Bruijstens L A, van Luin M, Buscher-Jungerhans P M M, Bosch F H
Department of Internal Medicine, Rijnstate Hospital, PO Box 6500, 6800 TA Arnhem, the Netherlands.
Neth J Med. 2008 May;66(5):185-90.
Lactic acidosis in metformin use is a widely recognised but rare side effect. Case reports usually describe elderly patients with conditions which in themselves can cause lactic acidosis or with known contraindications to metformin. We present cases of an elderly woman, a younger woman and a man who developed serious metformin-induced lactic acidosis in the absence of chronic renal impairment.

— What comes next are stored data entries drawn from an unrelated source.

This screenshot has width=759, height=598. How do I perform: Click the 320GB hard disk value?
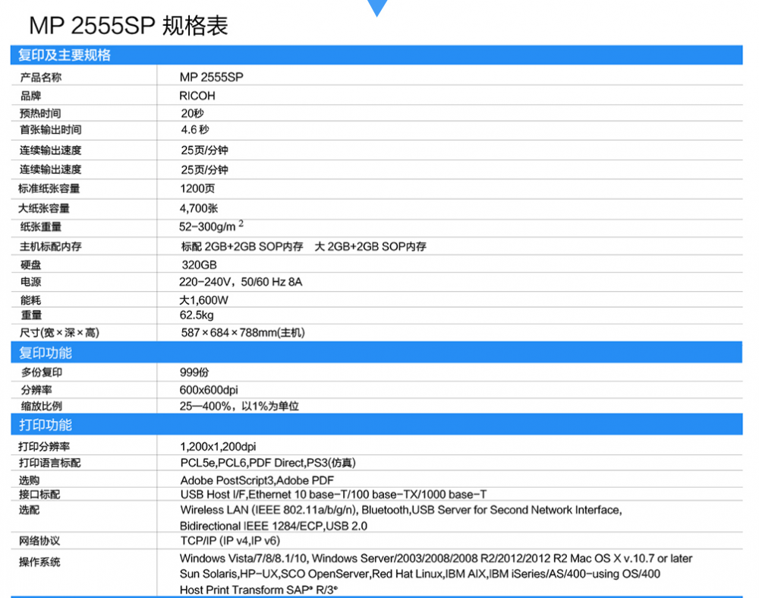click(199, 265)
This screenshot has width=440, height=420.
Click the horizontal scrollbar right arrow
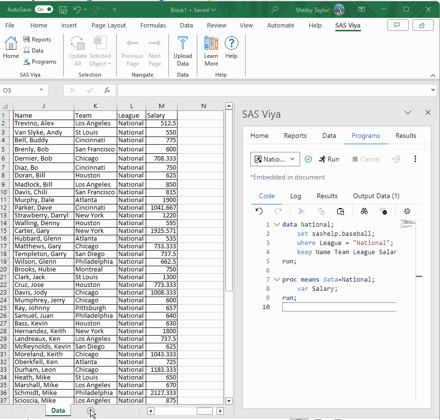point(220,411)
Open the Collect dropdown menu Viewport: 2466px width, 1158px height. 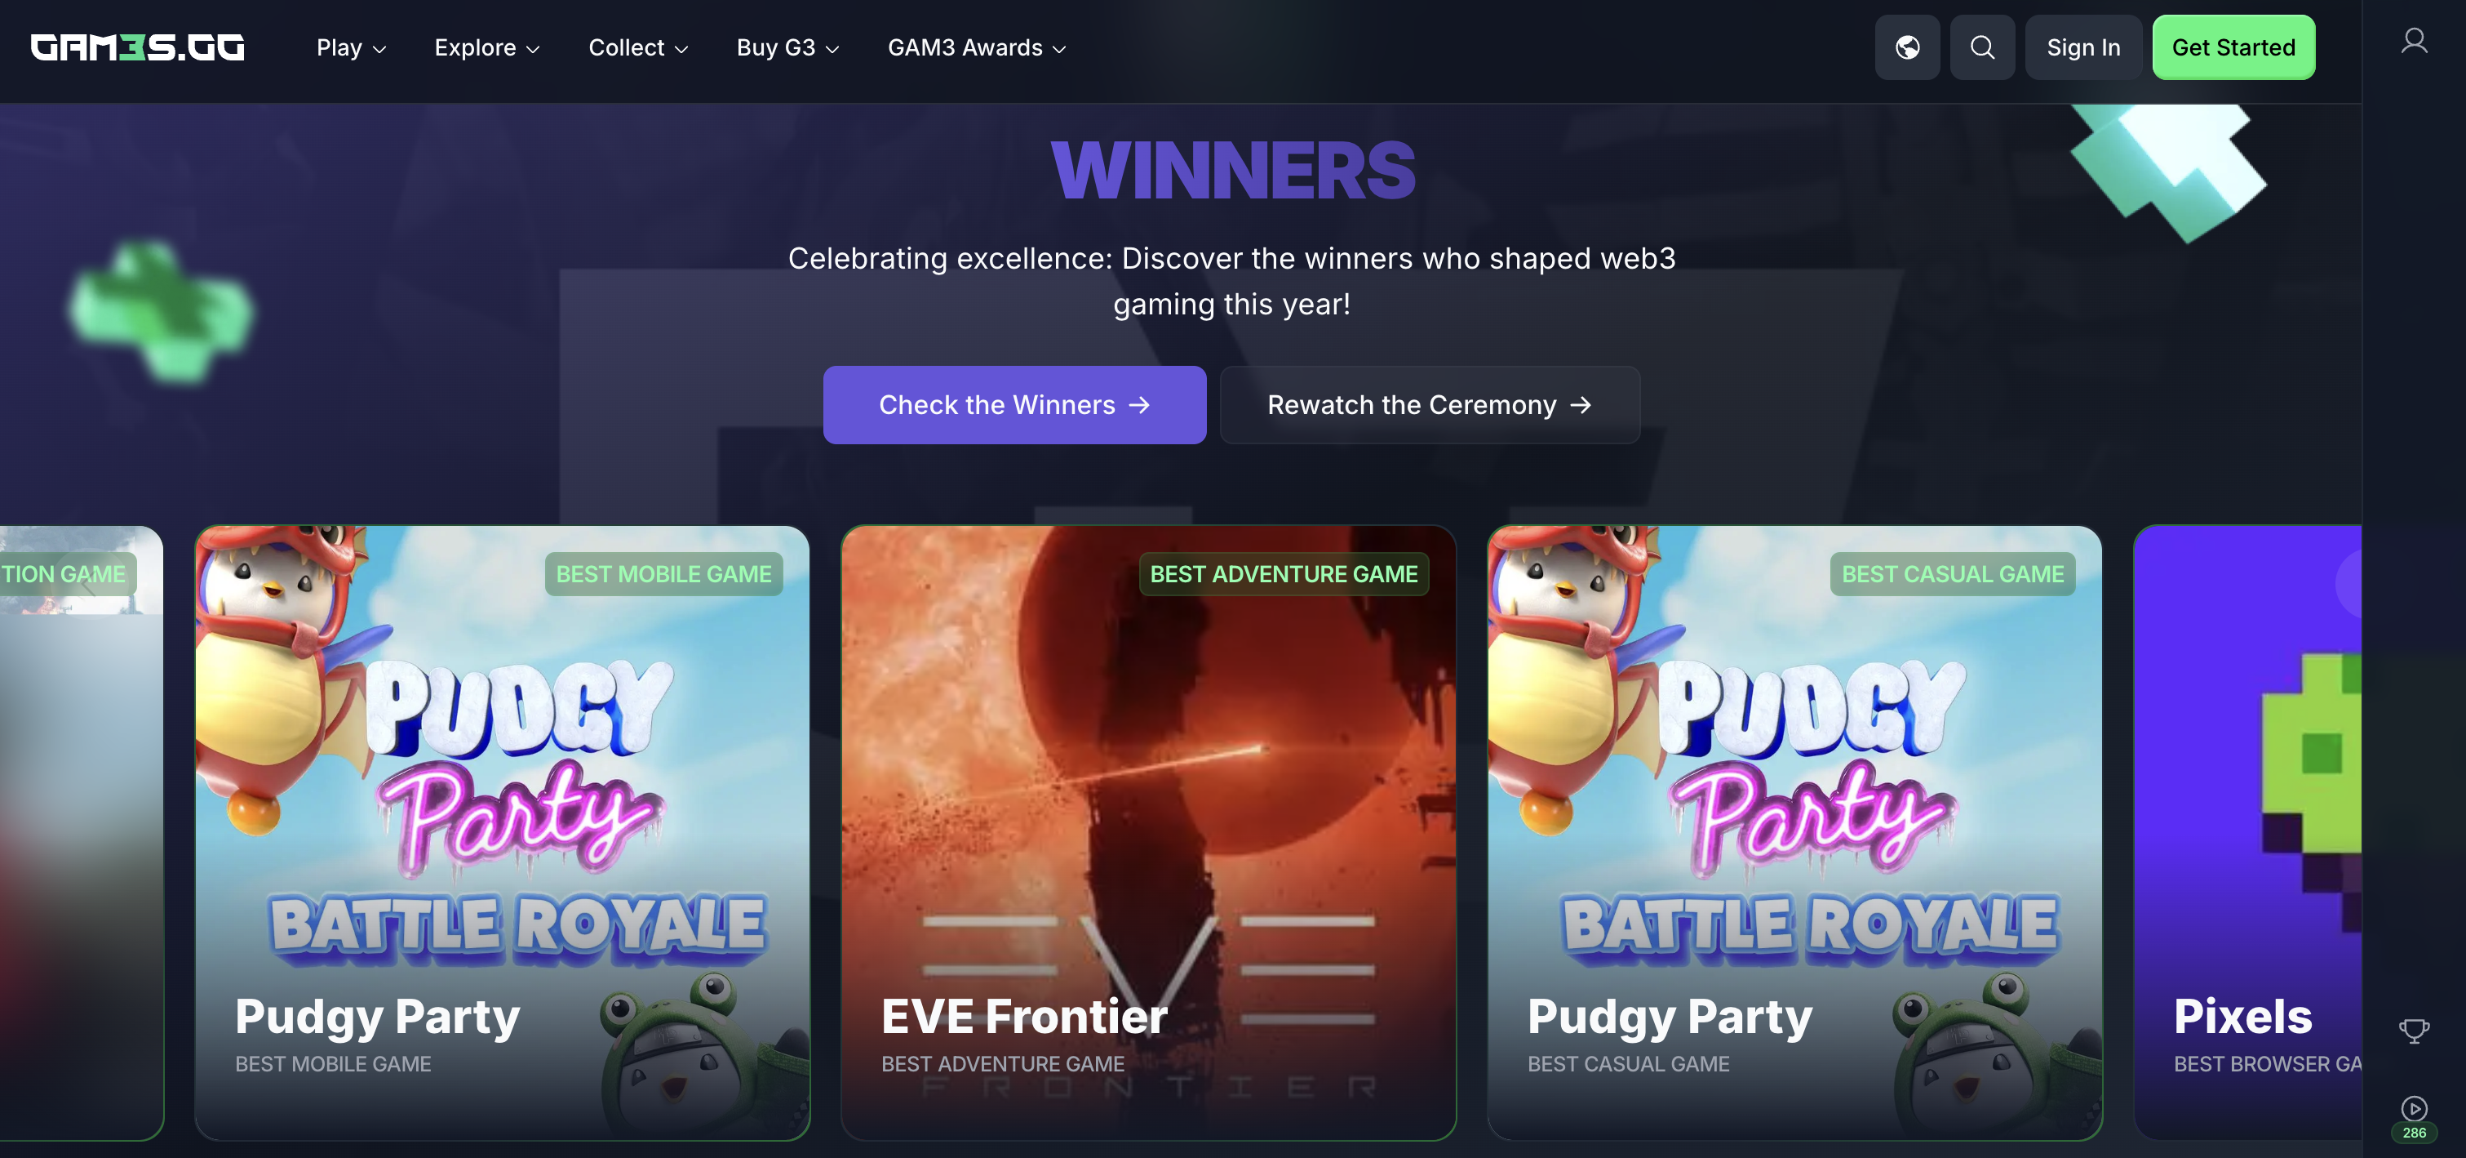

Laboratory results showed acute renal failure in all patients. The pH was 6.77, 6.98 and 6.7, respectively, and lactate levels were 18.2, 18.4 and 11.7 mmol/l, respectively. Metformin plasma levels were 58, 57 and 39 mg/l. All patients received continuous veno-venous haemofiltration (CVVH), using bicarbonate as a buffer solution shortly after arrival on our ICU. In the subsequent hours, a steep decline in the plasma levels was observed, with a concomitant increase in pH. No other diagnoses were made, so we concluded that all patients were suffering from metformin-induced lactic acidosis. Despite the severity of the metabolic acidosis, both female patients survived. Our male patient died after a prolonged stay in the ICU, but this was not related to metformin.

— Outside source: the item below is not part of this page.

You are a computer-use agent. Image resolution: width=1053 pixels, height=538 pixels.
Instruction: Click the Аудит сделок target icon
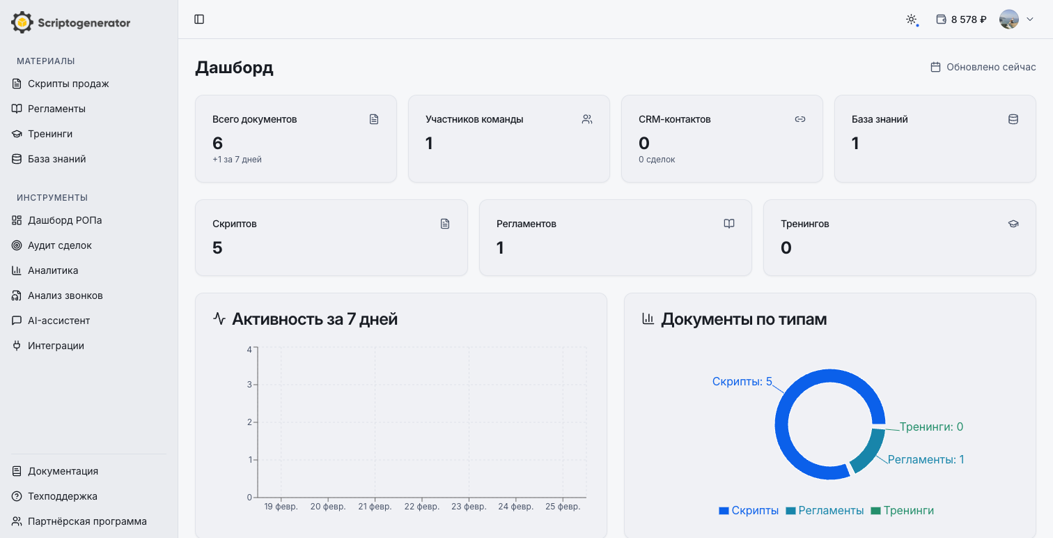point(17,245)
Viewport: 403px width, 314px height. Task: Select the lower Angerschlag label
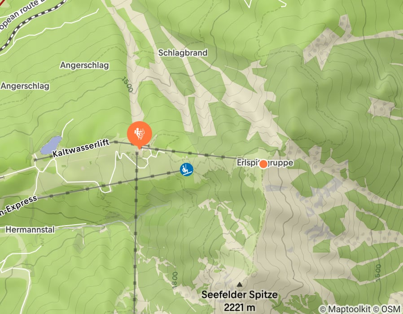25,86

Metformin-induced lactic acidosis does exist. Metformin-induced lactic acidosis may occur in patients with previously normal renal function, even in young patients. Patients with extreme (lactic) metabolic acidosis caused by metformin can survive when CVVH treatment is initiated rapidly. Intercurrent symptoms or diseases that affect renal perfusion can precipitate lactic acidosis.
二甲双胍使用过程中引起的乳酸性酸中毒是一种广为人知但罕见的副作用。病例报告通常描述的是患有自身可导致乳酸性酸中毒疾病的老年患者,或有二甲双胍已知禁忌证的患者。我们报告了一名老年女性、一名年轻女性和一名男性在无慢性肾功能损害的情况下发生严重二甲双胍所致乳酸性酸中毒的病例。
实验室检查结果显示所有患者均出现急性肾衰竭。pH值分别为6.77、6.98和6.7,乳酸水平分别为18.2、18.4和11.7 mmol/L。二甲双胍血浆水平分别为58、57和39 mg/L。所有患者在入住我们重症监护病房(ICU)后不久,均接受了以碳酸氢盐为缓冲液的连续性静脉-静脉血液滤过(CVVH)治疗。在随后的几个小时内,观察到血浆水平急剧下降,同时pH值升高。未做出其他诊断,因此我们得出结论,所有患者均患有二甲双胍所致乳酸性酸中毒。尽管代谢性酸中毒严重,但两名女性患者均存活。我们的男性患者在ICU长期住院后死亡,但这与二甲双胍无关。
二甲双胍所致乳酸性酸中毒确实存在。二甲双胍所致乳酸性酸中毒可能发生在既往肾功能正常的患者中,甚至在年轻患者中也可能发生。对于由二甲双胍引起的极重度(乳酸)代谢性酸中毒患者,若能迅速启动CVVH治疗,则有可能存活。影响肾灌注的并发症状或疾病可促使乳酸性酸中毒的发生。